Lisa is the author of Sustainability with Style (a book I highly recommend reading), and a researcher and academic with expertise in incorporating sustainability into today’s lifestyles. She is co-founder of Clean Cut, Australia’s sustainable fashion council, and is currently working on a PhD project examining fashion and sustainability. Lisa has a background in marketing and consumer behaviour, including work on a range of iconic global consumer brands, and has completed academic research on sustainable consumption and barriers to climate change action. She has previously led the marketing team for the Green Building Council of Australia and sat on the organising committee for Australia’s annual Green Cities events. She is a sustainability commentator and has even been on stage at TEDxSydney.
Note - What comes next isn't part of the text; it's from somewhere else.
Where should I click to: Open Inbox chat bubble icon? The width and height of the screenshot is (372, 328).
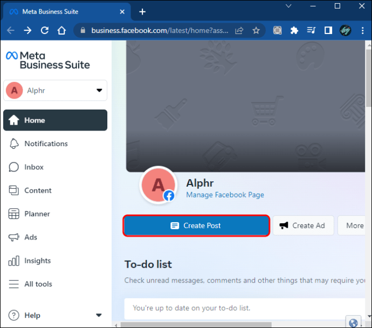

Lucy Siegle (Image from here) is an author, journalist and presenter based in London. She has written a weekly ethical living column for the Observer for over the last decade and delivered To Die For to the world (one of the most influential sustainable fashion books to date). As a fashion lover Lucy shared her relatable journey into the background of her own closet though this book and inspired many of us (myself included) to take a closer look at the way our clothing is made. Lucy is an Executive Producer on The True Cost, one of the most ‘successful’ (reaching a wide audience through it’s inclusion on Netflix) ethical and sustainable fashion documentaries to date. Her work and presence in mainstream media continues to shed light on the importance of revolution in the fashion manufacturing chain.
Elizabeth Cline (Image from here) took a closer look at the way that she consumed fashion and in doing so produced a book that has changed the way thousands of people around the world think about their clothes, and helped to set in motion a revolution of sustainable and ethical practices in the global fashion industry. Overdressed: The Shockingly High Cost of Cheap Fashion, has established itself as a ‘must read’ for those who are interested in overhauling the way they think about fashion consumption.
This collection of beautiful eco souls is just scratching the surface of influential fashion industry thinkers and doers. Do you have a leading lady (or man) you would like to add to the list? Share with us please!